Cinema, De Laurentiis: "Il mio cuore batte per il Napoli e per il cinema"

Aurelio De Laurentiis, presidente del Napoli e della FilmAuro, ha rilasciato alcune dichiarazioni a "Napoli Magazine" in occasione della proiezione del restauro del film "Il giudizio universale": "Da due anni e mezzo mi interesso del Calcio Napoli, ma il mio cuore batte sempre per il cinema. Nella città di Napoli il cinema è stato sempre molto importante: da questa città è partito il lavoro di mio zio Dino, di mio padre Luigi, dell'altro mio zio Alfredo e anche della Titanus. Vittoria De Sica, pur essendo nato a Sora, si sentiva cittadino napoletano: questo deve far riflettere molti. Ho deciso di restaurare "Il Giudizio Universale", pur sapendo che all'epoca non andò bene e fu un grande flop. Mio padre e mio zio si chiedevano che cosa non avesse funzionato. Tutti i film dei De Laurentiis, compresi i miei che ho iniziato a fare dal 1975, li custodisco con grande gelosia. Ho deciso di restaurare soprattutto i film di mio padre e mio zio. Io sono molto preso dal Calcio Napoli, ma so che il cinema non posso lasciarlo. I film della nostra scuderia da restaurare sono circa 400; naturalmente non sono tutti film napoletani. Ci concentreremo sui film di De Filippo e Totò. Quando vedo i film "Maccheroni" e "La mazzetta" mi ricordo di quando andavo sui set da giovane.

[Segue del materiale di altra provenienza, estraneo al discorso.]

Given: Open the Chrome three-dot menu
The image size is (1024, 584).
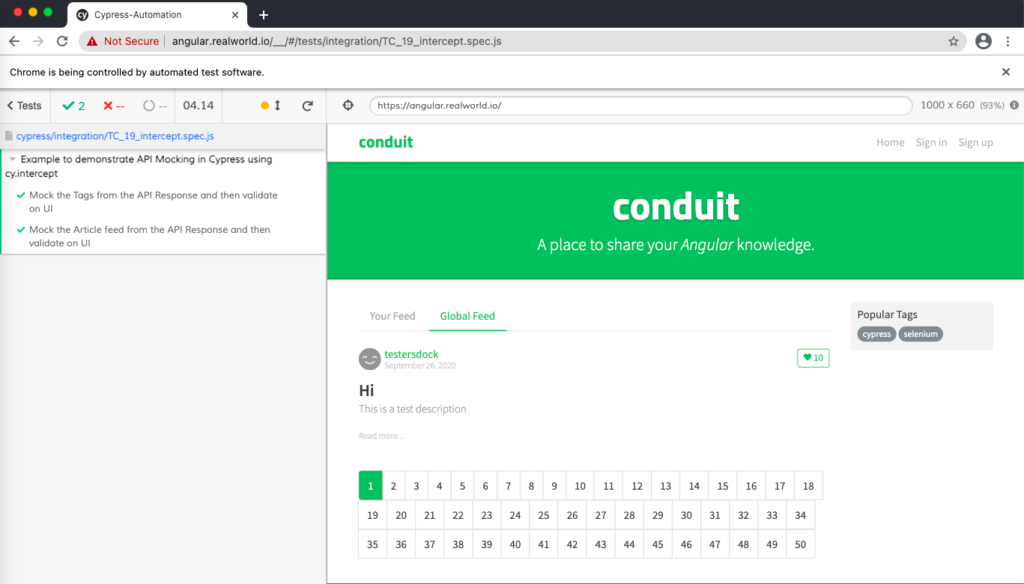Looking at the screenshot, I should click(1008, 41).
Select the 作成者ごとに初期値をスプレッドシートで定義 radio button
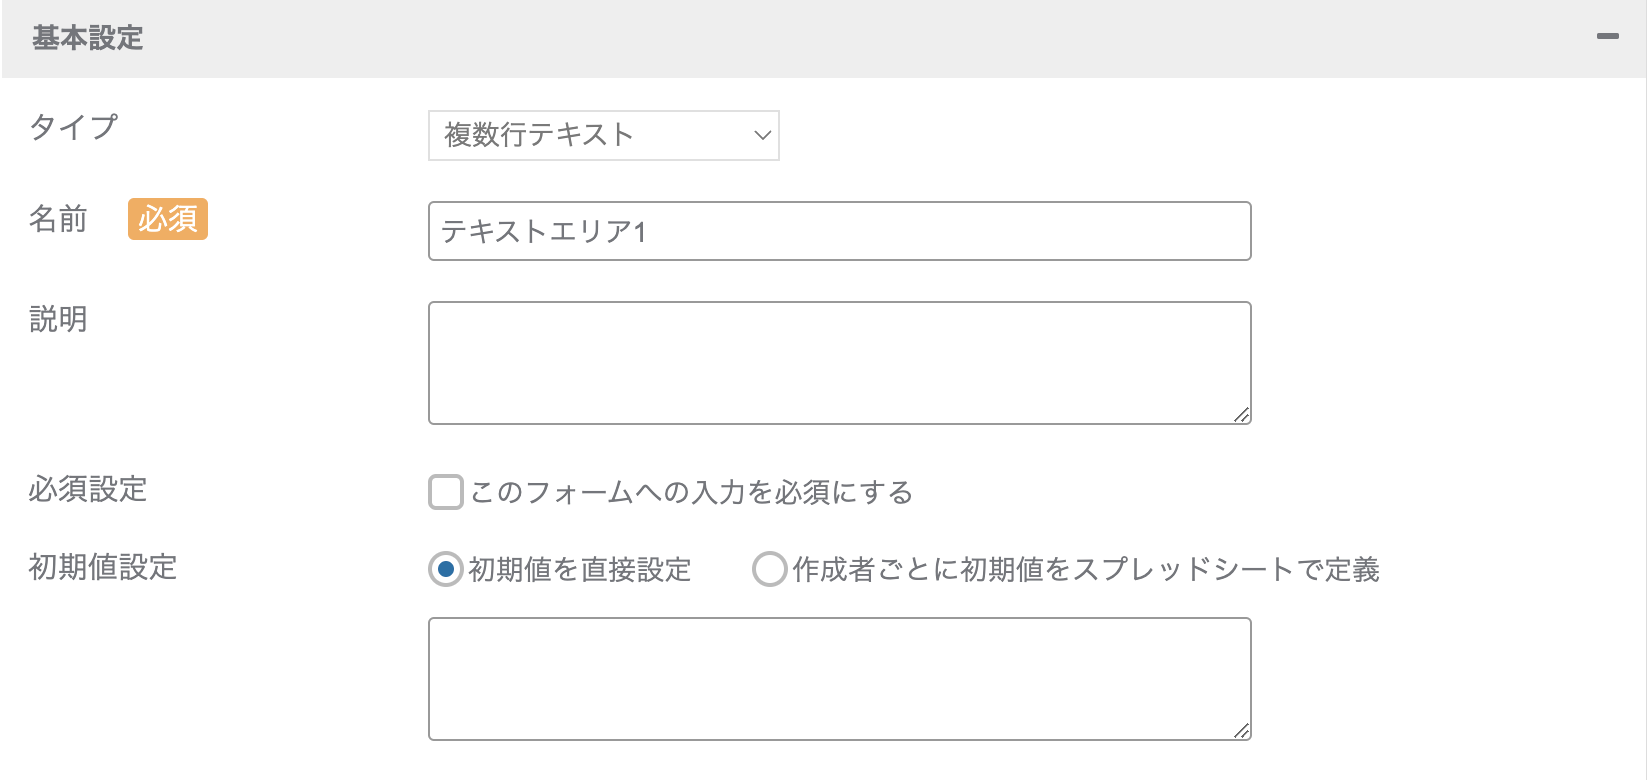 (x=769, y=569)
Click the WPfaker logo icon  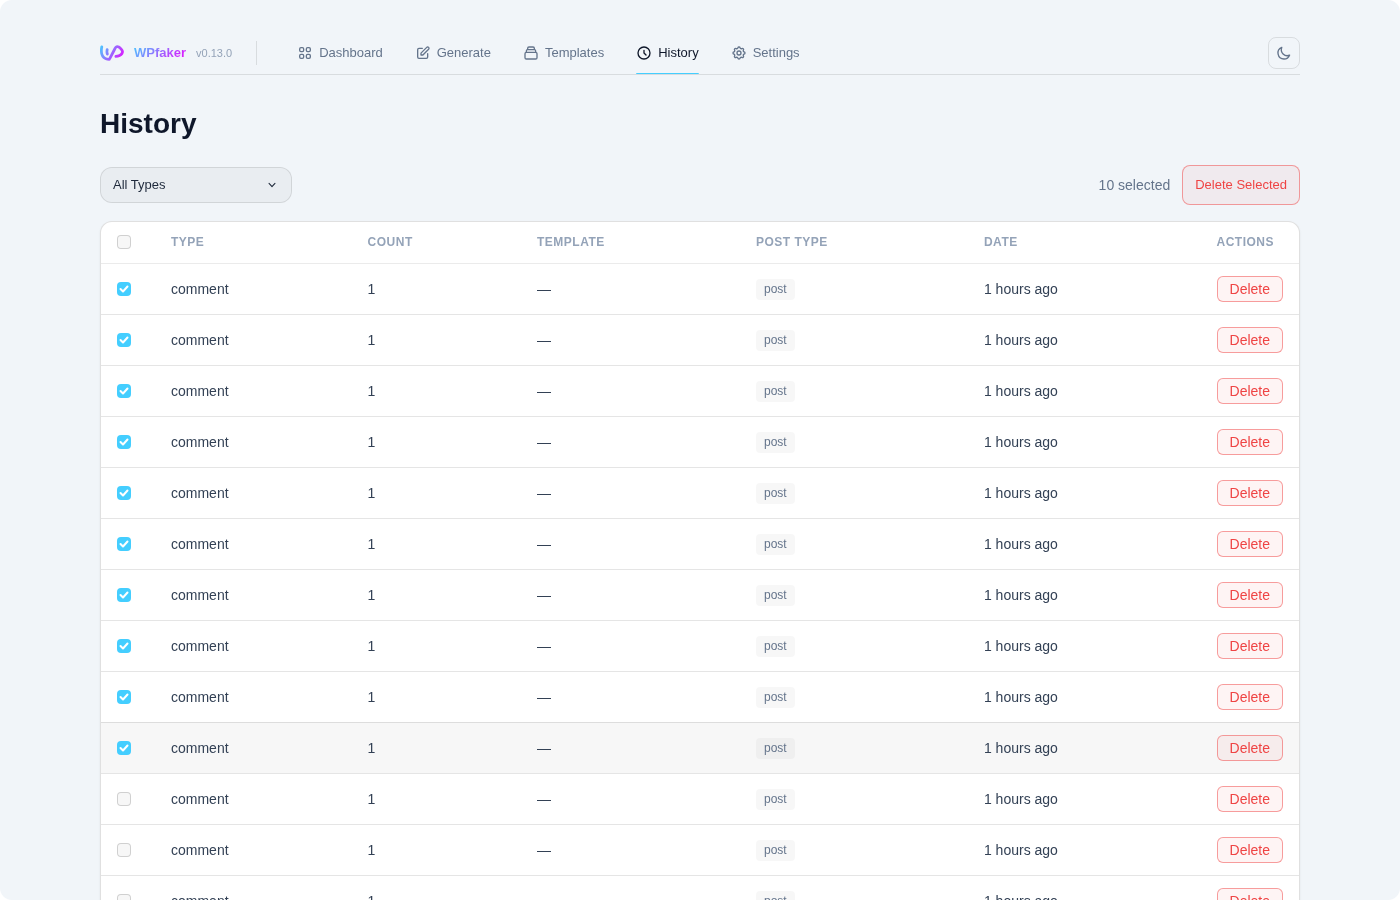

Ormai il restauro dei film verrà fatto sempre in versione digitale. Tra 10-15 anni la pellicola non esisterà più. La Kodak è entrata in crisi proprio perchè le foto, ormai, si fanno con la macchina digitale. Mio padre non c'e' più, ma dall'alto sicuramente ci guarda. Mio zio Dino ha apprezzato molto il restauro del film "Il Giudizio Universale" e mi ha ribadito che fu una pellicola che non andò bene. Questo film è il terzo che ho restaurato, grazie alla collaborazione di Annalisa De Paola e di Dino Di Palma, un uomo dotato di grande senso dello humor".